How to Use the Crown Chakra for Deep Character Development

This is the last in a series about how to utilize my Writing Through the Body Method™ which uses the chakra system as a practical tool for uncovering a character’s desires, wounds, and motivations. By exploring these psychological foundations, writers are able to portray their characters’ behaviors, reactions, and responses on the page with greater depth and emotional truth.

For example, the Crown (seventh) Chakra rules Spiritual Power and Understanding. The crown relates to the ability to conceive of and create spiritual context for life experiences, which leads to resiliency and bliss. The Crown Chakra says I KNOW.

By considering how your characters connect to their own meaning-making (from the Third Eye Chakra), you’re able to take them through their transformation—their new normal.

Below is a brief explanation of the Crown Chakra, its traits and characteristics, and some ways you might integrate its attributes into your character development.

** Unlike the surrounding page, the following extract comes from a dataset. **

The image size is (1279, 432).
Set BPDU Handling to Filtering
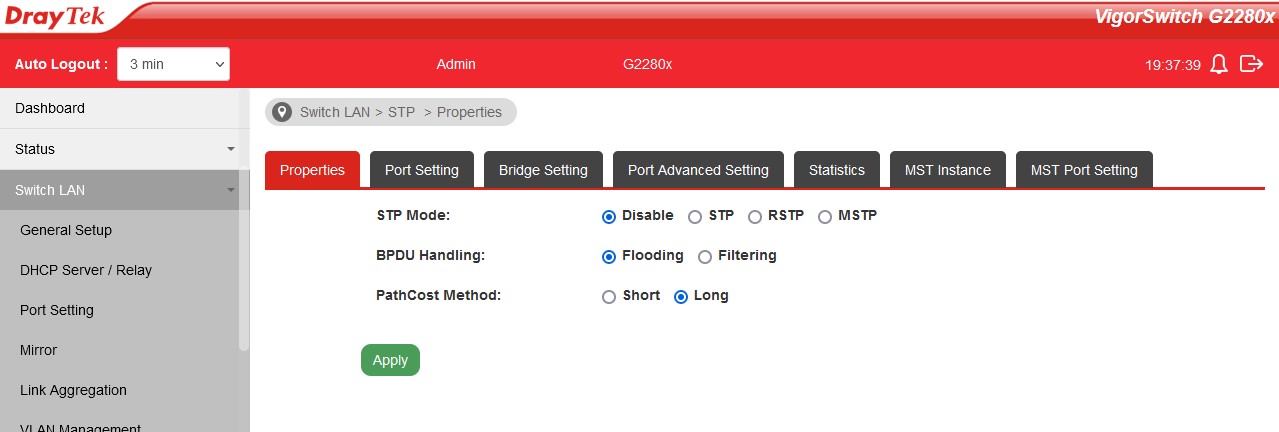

Seventh Chakra – Crown Chakra

Location
Top of head

This does not directly apply to your character but is used for visualization purposes when doing certain exercises within the Writing Through the Body™ method, offered here as an FYI.

Primary strengths
Faith in inner guidance/trust that overrides fears, mystical/intuitive connections, ability to create and live by a personally chosen belief system, ability to put life’s challenges in a spiritual context, positive attitude, awareness in the divine—whether in a self-proclaimed higher power or within other humans/living entities

This is about how your character responds to situations that call for them to have gained perspective, to be on the other side of their struggle(s) throughout the story. 

Primary fears and fearful expressions
Disassociation, ‘holier-than-thou’ attitude, spiritual crisis, inability to let go of the past, greed, lack of inspiration, apathy, elitism/superiority

This is where you’re able to see your character’s “full circle” or “transformational” moment. This is where they arrive in a more settled place after having run the gauntlet of the story’s trajectory, have put it in perspective, and are in a position to start living their “new normal.”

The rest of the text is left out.